-- START OF ROWS --
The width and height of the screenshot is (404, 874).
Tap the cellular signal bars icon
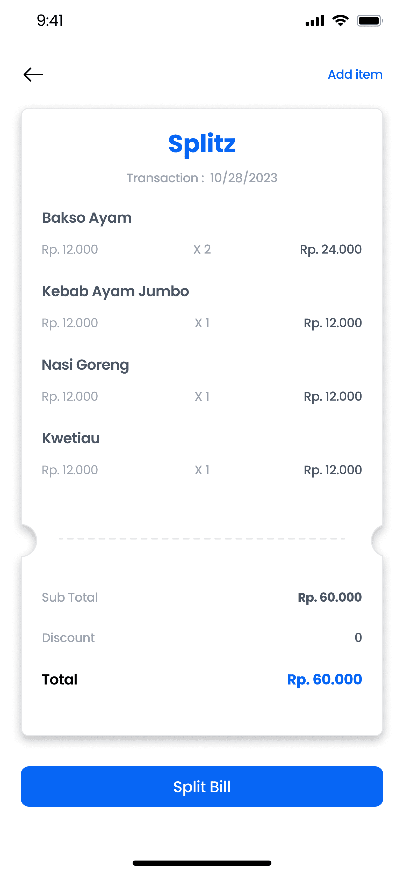coord(315,21)
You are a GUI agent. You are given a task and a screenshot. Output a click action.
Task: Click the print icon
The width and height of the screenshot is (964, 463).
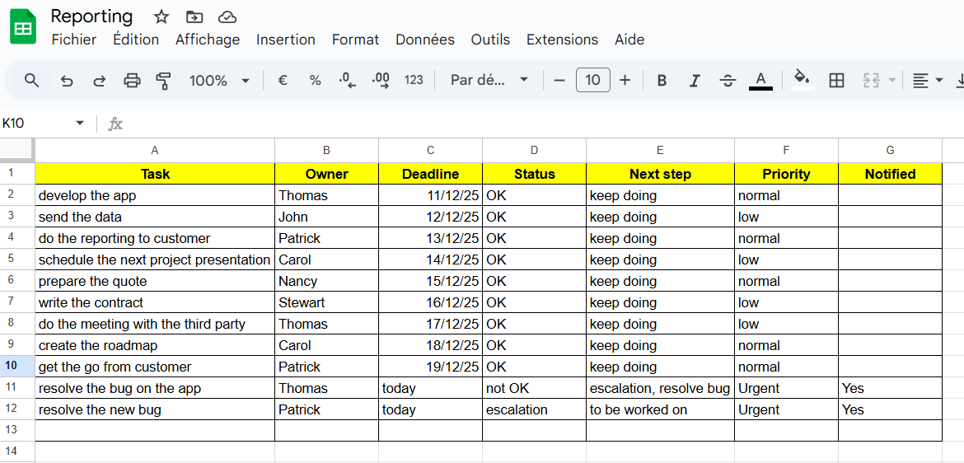(132, 80)
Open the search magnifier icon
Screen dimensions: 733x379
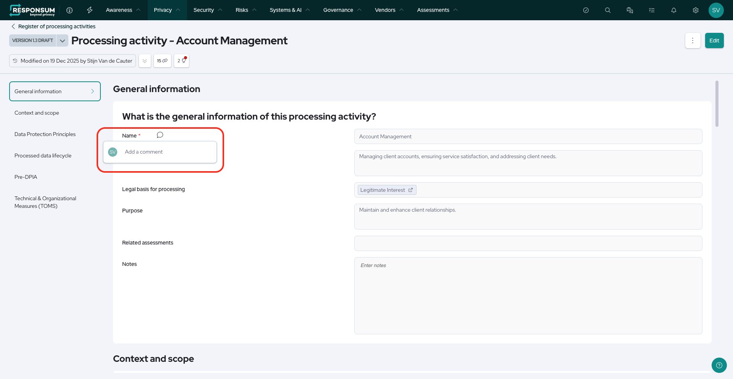coord(608,10)
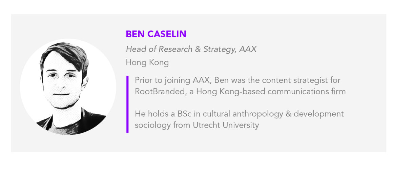Select the "Hong Kong" location line under title
This screenshot has height=173, width=393.
[x=147, y=62]
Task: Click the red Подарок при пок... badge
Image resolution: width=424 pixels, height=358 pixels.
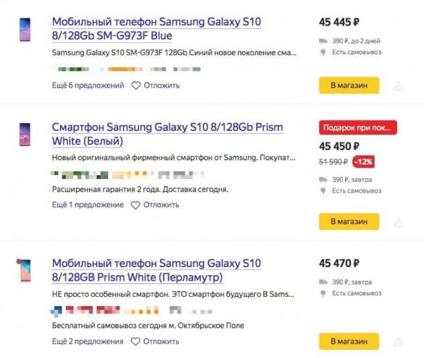Action: coord(358,127)
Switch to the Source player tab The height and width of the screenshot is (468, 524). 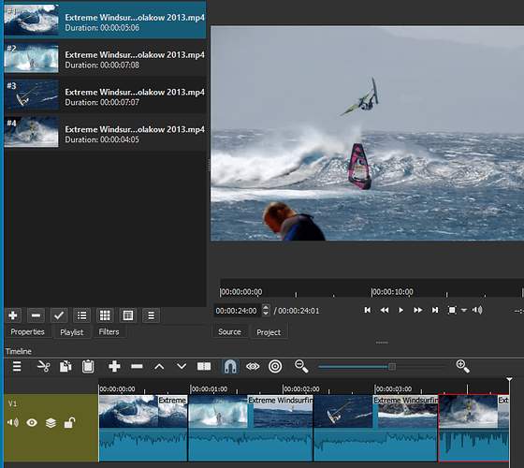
-- END OF ROWS --
Recast the data above as a Markdown table with two columns, Row and Line, numbering each line in order and skipping any blank lines. Begin at the very start of the data and stop after the line that contains "Action: coord(358,127)", leaving the pictures out of the table.

> _REPLY_:
| Row | Line |
|---|---|
| 1 | The width and height of the screenshot is (404, 874). |
| 2 | Tap the cellular signal bars icon |
| 3 | coord(315,21) |
| 4 | You are a GUI agent. You are given a task and a screenshot. Output a click action. |
| 5 | Task: Click the print icon |
| 6 | The width and height of the screenshot is (964, 463). |
| 7 | (132, 80) |
| 8 | Open the search magnifier icon |
| 9 | Screen dimensions: 733x379 |
| 10 | coord(608,10) |
| 11 | Select the "Hong Kong" location line under title |
| 12 | This screenshot has height=173, width=393. |
| 13 | [x=147, y=62] |
| 14 | Task: Click the red Подарок при пок... badge |
| 15 | Image resolution: width=424 pixels, height=358 pixels. |
| 16 | Action: coord(358,127) |